Публикации «Смены»
Память возвращает меня к первым послевоенным годам и приводит в квартиру у Красных ворот в Хоромном тупике. Здесь жили добрейшие супруги Вера Клавдиевна Звягинцева и Александр Сергеевич Ерофеев. Я бывал здесь часто и охотно.
Это была не жилплощадь, это был дом. Дом, где беседовали, читали стихи, музицировали, спорили, мечтали. Здесь в разное время бывали поэты Антокольский, Арсенева, Пастернак, Петровых, Тарковский, Кочетков, Благинина, Оболдуев, актеры Белевцева, Фрелих, драматург Любимова. Были долгие телефонные разговоры с Леонидом Леоновым, Иваном Новиковым. До войны судьба связывала Звягинцеву с Мейерхольдом, Цветаевой, Андреем Белым.
На одном из вечеров речь зашла о нем, о Борисе Николаевиче Бугаеве, пожелавшем подписываться — Андрей Белый, о поэте, прозаике, исследователе стиха и ритма. В этот вечер я, что называется, разошелся и позволил себе произнести некий долговременный монолог или некую речь. На прощание хозяин дома Александр Сергеевич сказал мне тихо: «Погодите!» — и склонился над старинным сундуком, полным бумаг. Наконец он протянул мне рукопись: «Это ваше! Берите, пожалуйста!»
Я взглянул на рукопись. Узкие листы (их всего девятнадцать), крупный почерк, старая орфография. Заглавие — «Воспоминания о Л. Н. Толстом».
— С какой стати! — воскликнул я.
Но надо было знать хозяев дома. Они не копили ценности, а раздавали по назначению. И сами определяли это назначение.
— Вы увлечены Андреем Белым, посему рукопись должна быть у вас...
С тех пор и храню эту рукопись, решив, что опубликую ее в ту пору, когда после длительной паузы возникнет живой интерес к Андрею Белому, когда поймут, что прозвища «мистика», «путаника», «мракобеса» можно приклеить к нему, только не читая его, а веря на слово псевдолитературоведам, всем берущим цитаты из третьих рук. Мне кажется, что сейчас, после издания тома стихов и поэм и романа «Петербург», после отмечавшегося у нас столетия со дня рождения Андрея Белого, в читательской среде, прежде всего в кругах начитанной молодежи, возник интерес к этому неповторимому художнику. Это интерес к личности и сочинениям, желание сквозь строки поэта и прозаика прорваться к постижению эпохи Блока, Брюсова и, добавлю уверенно, Андрея Белого. Ждут публикации многие строки его, многие страницы... — Лев Озеров
Я встречал Л. Н.Толстого; эти встречи относятся к ранним воспоминаниям детства. Многое в этих встречах занесено дымкой прошлого, и живой образ покойного я вижу издалека; пятнадцать лет прошло со дня моей последней встречи с Толстым, нет поэтому у меня живых подробностей встреч: ряд бледных штрихов и ряд красочных впечатлений, часто весьма субъективных.

- _ПИСЬМЕННОЕ ЗАДАНИЕ 1_:
Перечислите всех поэтов, которые, согласно тексту о рукописи Андрея Белого, в разное время бывали в квартире Звягинцевой и Ерофеева.

- _ИСХОДНЫЕ ДАННЫЕ_:
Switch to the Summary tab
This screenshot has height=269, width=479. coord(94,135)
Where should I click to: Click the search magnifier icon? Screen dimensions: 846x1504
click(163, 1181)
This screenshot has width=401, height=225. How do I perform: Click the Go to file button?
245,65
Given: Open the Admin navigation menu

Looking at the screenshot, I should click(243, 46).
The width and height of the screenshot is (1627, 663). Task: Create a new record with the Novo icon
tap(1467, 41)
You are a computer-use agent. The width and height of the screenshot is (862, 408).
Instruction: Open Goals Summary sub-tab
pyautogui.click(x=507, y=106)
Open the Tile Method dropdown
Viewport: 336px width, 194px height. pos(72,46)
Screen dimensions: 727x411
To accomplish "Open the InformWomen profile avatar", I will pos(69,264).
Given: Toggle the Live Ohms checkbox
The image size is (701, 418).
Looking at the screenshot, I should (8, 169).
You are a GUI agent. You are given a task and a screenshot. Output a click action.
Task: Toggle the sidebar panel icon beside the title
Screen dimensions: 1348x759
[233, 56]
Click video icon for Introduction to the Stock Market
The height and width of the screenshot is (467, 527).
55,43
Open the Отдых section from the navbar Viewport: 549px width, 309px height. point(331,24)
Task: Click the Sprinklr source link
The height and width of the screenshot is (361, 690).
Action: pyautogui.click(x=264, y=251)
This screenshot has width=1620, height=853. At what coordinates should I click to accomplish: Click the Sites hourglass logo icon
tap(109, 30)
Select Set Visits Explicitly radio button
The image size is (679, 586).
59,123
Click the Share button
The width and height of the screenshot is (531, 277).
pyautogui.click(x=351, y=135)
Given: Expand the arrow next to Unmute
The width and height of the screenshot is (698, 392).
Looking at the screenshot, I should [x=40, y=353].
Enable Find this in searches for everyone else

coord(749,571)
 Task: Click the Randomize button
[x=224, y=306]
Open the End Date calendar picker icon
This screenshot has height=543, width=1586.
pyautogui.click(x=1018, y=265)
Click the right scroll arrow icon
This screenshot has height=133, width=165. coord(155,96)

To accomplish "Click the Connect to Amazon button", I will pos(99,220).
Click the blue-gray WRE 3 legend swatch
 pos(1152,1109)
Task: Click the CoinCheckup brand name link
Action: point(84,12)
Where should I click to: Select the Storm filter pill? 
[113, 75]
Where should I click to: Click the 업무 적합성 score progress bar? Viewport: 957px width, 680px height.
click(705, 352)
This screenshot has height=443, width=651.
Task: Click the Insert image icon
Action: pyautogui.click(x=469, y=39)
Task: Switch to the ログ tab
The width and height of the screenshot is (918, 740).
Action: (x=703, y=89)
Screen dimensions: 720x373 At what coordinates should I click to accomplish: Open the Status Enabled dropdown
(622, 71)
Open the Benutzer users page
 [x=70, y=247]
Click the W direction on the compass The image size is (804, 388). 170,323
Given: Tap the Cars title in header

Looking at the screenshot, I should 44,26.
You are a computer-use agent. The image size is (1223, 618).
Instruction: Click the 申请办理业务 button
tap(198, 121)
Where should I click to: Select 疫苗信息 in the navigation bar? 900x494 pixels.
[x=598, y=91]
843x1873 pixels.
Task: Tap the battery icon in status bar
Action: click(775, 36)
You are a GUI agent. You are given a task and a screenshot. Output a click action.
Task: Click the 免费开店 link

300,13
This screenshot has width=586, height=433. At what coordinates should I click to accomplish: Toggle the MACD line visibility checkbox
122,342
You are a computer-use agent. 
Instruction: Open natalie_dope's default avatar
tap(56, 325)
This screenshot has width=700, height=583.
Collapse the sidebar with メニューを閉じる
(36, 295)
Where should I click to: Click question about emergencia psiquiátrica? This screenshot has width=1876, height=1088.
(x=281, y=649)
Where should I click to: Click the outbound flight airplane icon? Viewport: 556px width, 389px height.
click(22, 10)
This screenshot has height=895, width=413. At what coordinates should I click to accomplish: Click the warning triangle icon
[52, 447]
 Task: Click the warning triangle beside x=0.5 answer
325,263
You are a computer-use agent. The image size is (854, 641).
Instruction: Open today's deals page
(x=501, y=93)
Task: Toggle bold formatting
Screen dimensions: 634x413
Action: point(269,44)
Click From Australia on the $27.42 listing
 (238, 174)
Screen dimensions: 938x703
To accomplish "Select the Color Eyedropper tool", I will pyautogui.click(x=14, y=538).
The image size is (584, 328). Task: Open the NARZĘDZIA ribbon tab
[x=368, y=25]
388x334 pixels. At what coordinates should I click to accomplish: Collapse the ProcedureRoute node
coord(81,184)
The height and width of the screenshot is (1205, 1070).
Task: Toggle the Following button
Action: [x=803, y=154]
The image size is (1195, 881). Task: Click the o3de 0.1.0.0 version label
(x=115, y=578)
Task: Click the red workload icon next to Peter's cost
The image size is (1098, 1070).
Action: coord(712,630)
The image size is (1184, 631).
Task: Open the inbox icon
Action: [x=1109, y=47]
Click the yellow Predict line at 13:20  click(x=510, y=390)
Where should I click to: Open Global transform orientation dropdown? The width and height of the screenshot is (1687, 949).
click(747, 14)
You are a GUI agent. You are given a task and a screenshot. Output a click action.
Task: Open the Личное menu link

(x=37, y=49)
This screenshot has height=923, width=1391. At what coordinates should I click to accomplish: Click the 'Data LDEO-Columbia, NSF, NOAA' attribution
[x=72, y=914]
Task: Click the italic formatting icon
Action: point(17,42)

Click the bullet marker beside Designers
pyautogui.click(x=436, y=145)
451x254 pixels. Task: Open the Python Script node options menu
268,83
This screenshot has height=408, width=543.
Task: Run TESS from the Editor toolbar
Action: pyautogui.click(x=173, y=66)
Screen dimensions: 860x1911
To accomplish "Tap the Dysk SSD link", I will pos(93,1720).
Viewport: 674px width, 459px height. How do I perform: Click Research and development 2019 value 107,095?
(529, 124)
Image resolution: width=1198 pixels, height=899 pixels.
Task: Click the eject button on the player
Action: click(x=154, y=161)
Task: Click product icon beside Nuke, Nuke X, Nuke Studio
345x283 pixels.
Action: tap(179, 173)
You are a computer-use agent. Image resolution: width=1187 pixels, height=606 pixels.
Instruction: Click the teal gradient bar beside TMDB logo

- _ПИСЬМЕННОЕ ЗАДАНИЕ 2_:
Воспроизведите строки перечня, начиная со строки, содержащей «Task: Switch to the ログ tab», и далее вплоть до строки, содержащей «Action: click(775, 36)», включая обе эти строки.

- _ОБРАЗЕЦ РЕШЕНИЯ 1_:
Антокольский, Арсенева, Пастернак, Петровых, Тарковский, Кочетков, Благинина, Оболдуев.

- _ОБРАЗЕЦ РЕШЕНИЯ 2_:
Task: Switch to the ログ tab
The width and height of the screenshot is (918, 740).
Action: (x=703, y=89)
Screen dimensions: 720x373 At what coordinates should I click to accomplish: Open the Status Enabled dropdown
(622, 71)
Open the Benutzer users page
 [x=70, y=247]
Click the W direction on the compass The image size is (804, 388). 170,323
Given: Tap the Cars title in header

Looking at the screenshot, I should 44,26.
You are a computer-use agent. The image size is (1223, 618).
Instruction: Click the 申请办理业务 button
tap(198, 121)
Where should I click to: Select 疫苗信息 in the navigation bar? 900x494 pixels.
[x=598, y=91]
843x1873 pixels.
Task: Tap the battery icon in status bar
Action: click(775, 36)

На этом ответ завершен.